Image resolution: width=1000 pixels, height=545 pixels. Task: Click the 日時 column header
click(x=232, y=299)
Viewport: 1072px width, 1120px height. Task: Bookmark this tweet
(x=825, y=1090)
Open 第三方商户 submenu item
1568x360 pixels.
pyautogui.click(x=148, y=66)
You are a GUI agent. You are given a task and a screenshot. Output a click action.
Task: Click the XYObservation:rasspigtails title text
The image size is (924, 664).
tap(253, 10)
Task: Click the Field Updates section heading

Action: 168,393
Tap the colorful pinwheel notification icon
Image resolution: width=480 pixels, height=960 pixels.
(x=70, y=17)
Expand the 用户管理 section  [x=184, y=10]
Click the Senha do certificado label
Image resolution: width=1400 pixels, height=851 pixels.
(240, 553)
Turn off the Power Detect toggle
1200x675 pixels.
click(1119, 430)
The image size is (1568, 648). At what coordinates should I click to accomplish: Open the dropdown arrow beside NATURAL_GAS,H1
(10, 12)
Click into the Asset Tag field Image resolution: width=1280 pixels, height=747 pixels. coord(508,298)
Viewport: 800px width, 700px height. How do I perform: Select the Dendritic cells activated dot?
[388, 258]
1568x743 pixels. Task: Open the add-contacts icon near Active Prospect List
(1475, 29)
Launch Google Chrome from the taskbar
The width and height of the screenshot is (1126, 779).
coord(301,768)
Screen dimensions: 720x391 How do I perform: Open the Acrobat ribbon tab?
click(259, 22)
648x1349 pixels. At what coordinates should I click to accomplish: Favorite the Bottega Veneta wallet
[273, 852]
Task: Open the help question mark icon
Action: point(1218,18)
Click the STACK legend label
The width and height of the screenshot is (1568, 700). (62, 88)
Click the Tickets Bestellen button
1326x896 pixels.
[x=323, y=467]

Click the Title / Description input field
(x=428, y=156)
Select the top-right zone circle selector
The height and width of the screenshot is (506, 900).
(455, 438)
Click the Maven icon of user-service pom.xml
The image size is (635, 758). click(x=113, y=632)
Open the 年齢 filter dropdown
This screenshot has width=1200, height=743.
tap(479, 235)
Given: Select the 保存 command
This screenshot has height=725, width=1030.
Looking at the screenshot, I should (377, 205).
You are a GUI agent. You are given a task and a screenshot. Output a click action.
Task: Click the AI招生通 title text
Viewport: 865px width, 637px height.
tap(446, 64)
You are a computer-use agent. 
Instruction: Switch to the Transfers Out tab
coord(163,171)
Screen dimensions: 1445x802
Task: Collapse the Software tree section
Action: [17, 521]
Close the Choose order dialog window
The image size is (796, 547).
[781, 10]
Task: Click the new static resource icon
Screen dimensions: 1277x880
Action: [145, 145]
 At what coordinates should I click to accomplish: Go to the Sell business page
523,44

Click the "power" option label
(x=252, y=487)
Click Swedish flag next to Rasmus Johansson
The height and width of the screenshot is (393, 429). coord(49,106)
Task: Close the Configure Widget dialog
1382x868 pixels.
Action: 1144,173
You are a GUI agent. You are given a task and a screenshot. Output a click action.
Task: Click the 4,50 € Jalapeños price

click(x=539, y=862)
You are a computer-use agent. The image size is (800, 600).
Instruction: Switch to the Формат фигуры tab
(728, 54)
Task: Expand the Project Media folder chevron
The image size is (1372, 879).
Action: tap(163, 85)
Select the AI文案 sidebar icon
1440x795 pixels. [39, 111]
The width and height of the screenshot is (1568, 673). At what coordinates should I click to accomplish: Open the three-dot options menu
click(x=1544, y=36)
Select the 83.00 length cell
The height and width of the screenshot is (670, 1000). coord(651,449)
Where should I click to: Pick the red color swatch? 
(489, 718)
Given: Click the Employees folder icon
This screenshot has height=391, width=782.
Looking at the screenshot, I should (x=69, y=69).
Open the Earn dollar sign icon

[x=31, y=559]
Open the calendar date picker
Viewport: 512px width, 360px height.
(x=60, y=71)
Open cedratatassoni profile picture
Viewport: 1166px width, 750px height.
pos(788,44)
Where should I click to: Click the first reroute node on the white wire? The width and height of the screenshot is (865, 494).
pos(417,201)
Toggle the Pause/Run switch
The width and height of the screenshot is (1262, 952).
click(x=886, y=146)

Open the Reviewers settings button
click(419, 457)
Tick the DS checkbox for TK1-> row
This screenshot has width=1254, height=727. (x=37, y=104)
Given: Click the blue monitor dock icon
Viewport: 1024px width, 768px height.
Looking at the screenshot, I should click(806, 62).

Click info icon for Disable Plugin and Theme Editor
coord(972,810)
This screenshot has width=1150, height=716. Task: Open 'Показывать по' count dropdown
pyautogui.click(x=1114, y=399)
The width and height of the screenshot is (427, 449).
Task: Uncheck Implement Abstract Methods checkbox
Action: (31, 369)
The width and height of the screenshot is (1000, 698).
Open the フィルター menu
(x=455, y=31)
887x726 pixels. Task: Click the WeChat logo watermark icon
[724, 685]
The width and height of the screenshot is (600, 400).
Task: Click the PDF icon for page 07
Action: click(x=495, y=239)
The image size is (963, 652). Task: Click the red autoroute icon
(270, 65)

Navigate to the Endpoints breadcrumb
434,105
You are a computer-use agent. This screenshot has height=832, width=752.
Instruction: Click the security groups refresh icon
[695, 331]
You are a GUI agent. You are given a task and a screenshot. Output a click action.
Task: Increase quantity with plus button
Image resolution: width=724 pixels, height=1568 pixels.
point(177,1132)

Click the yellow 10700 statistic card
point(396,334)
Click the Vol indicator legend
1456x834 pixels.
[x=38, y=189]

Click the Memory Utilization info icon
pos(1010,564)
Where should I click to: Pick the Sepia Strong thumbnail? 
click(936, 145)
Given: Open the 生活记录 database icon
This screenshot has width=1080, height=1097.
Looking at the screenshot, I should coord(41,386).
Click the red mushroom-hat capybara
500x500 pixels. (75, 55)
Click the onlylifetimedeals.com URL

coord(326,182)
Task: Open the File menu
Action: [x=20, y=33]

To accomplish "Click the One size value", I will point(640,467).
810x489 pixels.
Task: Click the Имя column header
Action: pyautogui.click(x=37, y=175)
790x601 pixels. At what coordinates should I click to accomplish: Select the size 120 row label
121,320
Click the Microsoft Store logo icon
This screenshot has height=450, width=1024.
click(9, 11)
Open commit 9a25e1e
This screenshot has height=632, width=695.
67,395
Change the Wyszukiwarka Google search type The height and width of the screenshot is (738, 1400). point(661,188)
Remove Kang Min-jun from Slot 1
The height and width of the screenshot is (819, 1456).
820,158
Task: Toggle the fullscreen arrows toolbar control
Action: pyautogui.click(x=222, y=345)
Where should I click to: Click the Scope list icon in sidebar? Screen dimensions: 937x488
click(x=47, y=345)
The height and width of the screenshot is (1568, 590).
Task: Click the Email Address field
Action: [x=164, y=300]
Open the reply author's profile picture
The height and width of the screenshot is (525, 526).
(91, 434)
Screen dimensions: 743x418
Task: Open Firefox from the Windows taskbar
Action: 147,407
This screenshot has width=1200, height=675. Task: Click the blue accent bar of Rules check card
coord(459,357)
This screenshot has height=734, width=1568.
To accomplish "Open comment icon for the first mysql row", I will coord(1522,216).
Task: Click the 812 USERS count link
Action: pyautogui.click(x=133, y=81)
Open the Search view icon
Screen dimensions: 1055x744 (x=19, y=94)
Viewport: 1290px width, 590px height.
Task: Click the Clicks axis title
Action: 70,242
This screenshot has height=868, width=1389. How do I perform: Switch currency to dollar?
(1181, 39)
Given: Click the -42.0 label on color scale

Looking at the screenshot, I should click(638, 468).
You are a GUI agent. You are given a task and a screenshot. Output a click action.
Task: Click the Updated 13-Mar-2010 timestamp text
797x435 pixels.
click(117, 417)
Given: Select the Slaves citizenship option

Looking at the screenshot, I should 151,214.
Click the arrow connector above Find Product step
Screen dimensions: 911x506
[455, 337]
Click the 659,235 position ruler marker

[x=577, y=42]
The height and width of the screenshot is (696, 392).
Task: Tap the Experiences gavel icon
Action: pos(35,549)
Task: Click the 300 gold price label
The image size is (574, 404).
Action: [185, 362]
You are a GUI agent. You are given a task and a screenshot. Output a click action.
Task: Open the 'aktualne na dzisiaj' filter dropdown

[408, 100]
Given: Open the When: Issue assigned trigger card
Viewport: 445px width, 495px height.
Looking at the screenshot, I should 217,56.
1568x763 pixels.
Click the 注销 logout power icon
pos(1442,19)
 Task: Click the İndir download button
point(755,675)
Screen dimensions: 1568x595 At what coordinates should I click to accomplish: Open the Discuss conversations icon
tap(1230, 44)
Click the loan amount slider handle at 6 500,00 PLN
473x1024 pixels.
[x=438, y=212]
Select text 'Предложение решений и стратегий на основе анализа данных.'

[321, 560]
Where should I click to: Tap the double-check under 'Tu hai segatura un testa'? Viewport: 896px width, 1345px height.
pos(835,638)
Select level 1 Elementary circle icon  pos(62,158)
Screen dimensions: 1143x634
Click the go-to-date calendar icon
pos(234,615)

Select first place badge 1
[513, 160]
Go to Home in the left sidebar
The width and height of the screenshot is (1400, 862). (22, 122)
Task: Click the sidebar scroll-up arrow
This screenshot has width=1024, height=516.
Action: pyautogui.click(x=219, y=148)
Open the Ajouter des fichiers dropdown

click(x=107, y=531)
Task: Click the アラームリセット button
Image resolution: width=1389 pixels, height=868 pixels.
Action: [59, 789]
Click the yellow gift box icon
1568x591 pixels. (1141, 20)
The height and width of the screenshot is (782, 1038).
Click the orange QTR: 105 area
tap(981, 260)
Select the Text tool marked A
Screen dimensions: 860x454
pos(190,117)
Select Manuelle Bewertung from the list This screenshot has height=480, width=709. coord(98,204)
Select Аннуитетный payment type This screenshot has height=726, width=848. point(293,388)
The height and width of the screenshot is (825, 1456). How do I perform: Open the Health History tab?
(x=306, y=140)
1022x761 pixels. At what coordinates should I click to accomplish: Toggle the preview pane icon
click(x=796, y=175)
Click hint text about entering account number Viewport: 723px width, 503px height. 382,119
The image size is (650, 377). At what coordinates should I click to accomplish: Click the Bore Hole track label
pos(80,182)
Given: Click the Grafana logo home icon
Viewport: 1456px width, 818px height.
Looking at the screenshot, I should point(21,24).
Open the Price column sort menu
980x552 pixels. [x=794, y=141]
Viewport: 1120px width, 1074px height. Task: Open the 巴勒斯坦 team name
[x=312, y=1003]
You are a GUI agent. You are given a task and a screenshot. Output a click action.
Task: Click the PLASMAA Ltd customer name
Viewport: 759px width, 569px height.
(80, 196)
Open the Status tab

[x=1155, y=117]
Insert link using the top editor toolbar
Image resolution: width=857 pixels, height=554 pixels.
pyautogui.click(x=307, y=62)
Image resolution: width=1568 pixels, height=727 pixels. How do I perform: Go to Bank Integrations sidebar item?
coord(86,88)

^^^^

- [REQUIREMENT] Give an exact copy of the lines above from the line with "You are a computer-use agent. This" up to and including the line with "Open commit 9a25e1e", and leave everything else out.

- [WRITTEN SOLUTION]
You are a computer-use agent. This screenshot has height=832, width=752.
Instruction: Click the security groups refresh icon
[695, 331]
You are a GUI agent. You are given a task and a screenshot. Output a click action.
Task: Increase quantity with plus button
Image resolution: width=724 pixels, height=1568 pixels.
point(177,1132)

Click the yellow 10700 statistic card
point(396,334)
Click the Vol indicator legend
1456x834 pixels.
[x=38, y=189]

Click the Memory Utilization info icon
pos(1010,564)
Where should I click to: Pick the Sepia Strong thumbnail? 
click(936, 145)
Given: Open the 生活记录 database icon
This screenshot has width=1080, height=1097.
Looking at the screenshot, I should coord(41,386).
Click the red mushroom-hat capybara
500x500 pixels. (75, 55)
Click the onlylifetimedeals.com URL

coord(326,182)
Task: Open the File menu
Action: [x=20, y=33]

To accomplish "Click the One size value", I will point(640,467).
810x489 pixels.
Task: Click the Имя column header
Action: pyautogui.click(x=37, y=175)
790x601 pixels. At what coordinates should I click to accomplish: Select the size 120 row label
121,320
Click the Microsoft Store logo icon
This screenshot has height=450, width=1024.
click(9, 11)
Open commit 9a25e1e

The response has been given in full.